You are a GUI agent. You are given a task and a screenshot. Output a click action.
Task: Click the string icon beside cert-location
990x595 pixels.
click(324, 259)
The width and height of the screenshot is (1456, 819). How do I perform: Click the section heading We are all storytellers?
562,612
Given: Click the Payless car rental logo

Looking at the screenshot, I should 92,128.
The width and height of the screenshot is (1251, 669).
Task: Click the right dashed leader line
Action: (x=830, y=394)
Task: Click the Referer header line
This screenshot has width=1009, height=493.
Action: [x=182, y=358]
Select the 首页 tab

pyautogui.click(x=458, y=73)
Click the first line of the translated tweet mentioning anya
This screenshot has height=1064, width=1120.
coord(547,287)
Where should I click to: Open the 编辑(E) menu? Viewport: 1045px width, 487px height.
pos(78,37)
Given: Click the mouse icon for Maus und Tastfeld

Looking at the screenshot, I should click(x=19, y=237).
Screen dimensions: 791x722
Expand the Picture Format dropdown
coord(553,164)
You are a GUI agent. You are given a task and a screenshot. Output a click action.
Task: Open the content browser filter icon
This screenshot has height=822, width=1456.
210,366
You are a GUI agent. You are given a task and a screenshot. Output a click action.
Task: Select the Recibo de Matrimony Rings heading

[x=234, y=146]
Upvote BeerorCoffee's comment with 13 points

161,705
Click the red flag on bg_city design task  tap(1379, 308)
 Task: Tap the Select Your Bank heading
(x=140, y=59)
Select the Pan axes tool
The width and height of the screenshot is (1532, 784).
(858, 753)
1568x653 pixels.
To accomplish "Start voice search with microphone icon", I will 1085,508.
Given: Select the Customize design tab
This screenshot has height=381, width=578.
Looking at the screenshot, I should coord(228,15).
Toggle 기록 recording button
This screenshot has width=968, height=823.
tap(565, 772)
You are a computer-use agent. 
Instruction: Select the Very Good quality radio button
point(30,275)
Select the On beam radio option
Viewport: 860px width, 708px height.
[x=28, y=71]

________________________________________

◆ Exercise directions:
Please repeat all of the material above, substituting "title" for "heading" everywhere it appears and leaving every other word unchanged.

◆ Full output:
You are a GUI agent. You are given a task and a screenshot. Output a click action.
Task: Click the string icon beside cert-location
990x595 pixels.
click(324, 259)
The width and height of the screenshot is (1456, 819). How do I perform: Click the section title We are all storytellers?
562,612
Given: Click the Payless car rental logo

Looking at the screenshot, I should 92,128.
The width and height of the screenshot is (1251, 669).
Task: Click the right dashed leader line
Action: (x=830, y=394)
Task: Click the Referer header line
This screenshot has width=1009, height=493.
Action: [x=182, y=358]
Select the 首页 tab

pyautogui.click(x=458, y=73)
Click the first line of the translated tweet mentioning anya
This screenshot has height=1064, width=1120.
coord(547,287)
Where should I click to: Open the 编辑(E) menu? Viewport: 1045px width, 487px height.
pos(78,37)
Given: Click the mouse icon for Maus und Tastfeld

Looking at the screenshot, I should click(x=19, y=237).
Screen dimensions: 791x722
Expand the Picture Format dropdown
coord(553,164)
You are a GUI agent. You are given a task and a screenshot. Output a click action.
Task: Open the content browser filter icon
This screenshot has height=822, width=1456.
210,366
You are a GUI agent. You are given a task and a screenshot. Output a click action.
Task: Select the Recibo de Matrimony Rings title

[x=234, y=146]
Upvote BeerorCoffee's comment with 13 points

161,705
Click the red flag on bg_city design task  tap(1379, 308)
 Task: Tap the Select Your Bank title
(x=140, y=59)
Select the Pan axes tool
The width and height of the screenshot is (1532, 784).
(858, 753)
1568x653 pixels.
To accomplish "Start voice search with microphone icon", I will 1085,508.
Given: Select the Customize design tab
This screenshot has height=381, width=578.
Looking at the screenshot, I should coord(228,15).
Toggle 기록 recording button
This screenshot has width=968, height=823.
tap(565, 772)
You are a computer-use agent. 
Instruction: Select the Very Good quality radio button
point(30,275)
Select the On beam radio option
Viewport: 860px width, 708px height.
[x=28, y=71]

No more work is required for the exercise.